Health care problems structural, not financial: Opinion
From www.hilltimes.com
By ALLAN MASLOVE |
Published: Friday, 01/08/2016 12:00 am EST
In the Speech from the Throne and since, the new Liberal government has clearly said it is ready to re-engage with the provinces and territories on health care. This is a welcome development. For most of the past decade, the Harper government was distinctly unwilling to provide any leadership or even play a secondary role in health care reform.
The fact that the new Trudeau Liberal government is ready to work with the provinces and do so quickly is a big step forward. But the prospect has likely raised many expectations of what new arrangements might emerge.
First, many players will be looking for more money to flow from Ottawa to the provinces. But the Harper government, even as it withdrew from active participation, committed to adequate transfers to the provinces until 2024. There may be legitimate debates about the distribution of those transfers across the provinces, and there may be some new funding called for to support new initiatives in areas such as pharmacare or mental health, but the federal money now on the table in support of the range of health care services is more or less adequate.
The health care problems we face are not the result of insufficient spending. In fact, more money may be counterproductive.

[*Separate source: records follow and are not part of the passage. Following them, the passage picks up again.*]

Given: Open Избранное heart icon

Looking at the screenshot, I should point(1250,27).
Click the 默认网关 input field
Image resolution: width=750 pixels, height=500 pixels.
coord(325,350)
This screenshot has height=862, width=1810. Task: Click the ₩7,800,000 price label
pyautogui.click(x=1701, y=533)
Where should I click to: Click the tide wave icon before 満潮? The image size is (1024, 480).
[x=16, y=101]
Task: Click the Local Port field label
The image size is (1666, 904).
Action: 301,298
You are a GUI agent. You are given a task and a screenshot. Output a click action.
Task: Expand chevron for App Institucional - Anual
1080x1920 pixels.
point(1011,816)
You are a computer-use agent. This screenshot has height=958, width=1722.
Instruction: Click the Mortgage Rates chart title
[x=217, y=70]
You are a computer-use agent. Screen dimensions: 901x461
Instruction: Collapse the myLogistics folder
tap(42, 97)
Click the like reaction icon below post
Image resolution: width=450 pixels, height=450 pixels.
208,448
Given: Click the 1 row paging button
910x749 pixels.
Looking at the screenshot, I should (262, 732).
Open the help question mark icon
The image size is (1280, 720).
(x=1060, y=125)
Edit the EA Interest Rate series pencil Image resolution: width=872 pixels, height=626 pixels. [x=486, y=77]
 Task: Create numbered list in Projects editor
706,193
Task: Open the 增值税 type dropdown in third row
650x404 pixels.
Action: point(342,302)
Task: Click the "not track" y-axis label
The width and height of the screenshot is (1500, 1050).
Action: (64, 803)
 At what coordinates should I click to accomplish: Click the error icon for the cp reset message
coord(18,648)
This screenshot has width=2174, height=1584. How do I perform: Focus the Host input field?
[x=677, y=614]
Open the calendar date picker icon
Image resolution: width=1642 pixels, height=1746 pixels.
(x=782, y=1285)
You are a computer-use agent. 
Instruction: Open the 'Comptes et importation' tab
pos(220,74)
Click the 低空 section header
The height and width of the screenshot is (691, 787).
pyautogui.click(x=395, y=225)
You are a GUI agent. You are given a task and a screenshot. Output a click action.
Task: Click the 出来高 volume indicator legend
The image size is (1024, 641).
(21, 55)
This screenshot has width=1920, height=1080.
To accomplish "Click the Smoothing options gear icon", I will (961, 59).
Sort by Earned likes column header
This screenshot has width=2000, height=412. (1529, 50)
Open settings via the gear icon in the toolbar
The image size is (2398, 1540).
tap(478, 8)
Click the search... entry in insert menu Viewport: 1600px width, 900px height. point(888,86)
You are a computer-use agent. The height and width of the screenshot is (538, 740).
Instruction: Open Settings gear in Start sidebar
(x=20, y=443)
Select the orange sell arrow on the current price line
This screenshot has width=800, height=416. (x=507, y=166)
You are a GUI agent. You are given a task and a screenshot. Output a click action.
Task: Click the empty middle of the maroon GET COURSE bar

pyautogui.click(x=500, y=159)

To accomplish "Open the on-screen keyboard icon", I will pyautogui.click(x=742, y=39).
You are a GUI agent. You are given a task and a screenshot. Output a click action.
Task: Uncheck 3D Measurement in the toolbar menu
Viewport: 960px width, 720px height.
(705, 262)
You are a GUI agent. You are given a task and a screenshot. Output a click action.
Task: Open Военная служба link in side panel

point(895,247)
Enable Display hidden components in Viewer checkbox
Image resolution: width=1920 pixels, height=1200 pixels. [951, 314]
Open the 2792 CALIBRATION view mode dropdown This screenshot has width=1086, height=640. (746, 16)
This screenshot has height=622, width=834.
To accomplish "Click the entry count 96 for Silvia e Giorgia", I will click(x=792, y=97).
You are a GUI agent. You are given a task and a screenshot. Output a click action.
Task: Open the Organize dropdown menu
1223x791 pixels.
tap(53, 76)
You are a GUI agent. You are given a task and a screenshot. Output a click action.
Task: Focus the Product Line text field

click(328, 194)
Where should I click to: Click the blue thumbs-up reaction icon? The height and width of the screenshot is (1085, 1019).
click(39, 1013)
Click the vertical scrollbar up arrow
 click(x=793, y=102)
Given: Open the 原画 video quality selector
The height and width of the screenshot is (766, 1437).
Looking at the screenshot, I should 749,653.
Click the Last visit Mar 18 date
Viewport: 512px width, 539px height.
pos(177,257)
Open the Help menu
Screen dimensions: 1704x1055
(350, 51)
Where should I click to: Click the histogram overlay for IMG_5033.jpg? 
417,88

The primary focus of any new accord needs to be on the structure of the federal-provincial arrangements. The most commonly visualized instrument seems to be a return to something like the Health Accords of 2003 and 2004. Indeed, the Minister of Health referred to a promised re-engagement in these terms. What these accords did was to identify a number of problem areas—most notably, wait times—where provinces pledged remedial actions to remedy them and Ottawa committed to increasing cash transfers to be used at the discretion of provincial governments.
The expression at the time was that the cash transfers would “buy change” necessary in the health care system. But the link between the provincial actions and the federal money was tenuous at best in 2003—and all but absent in 2004.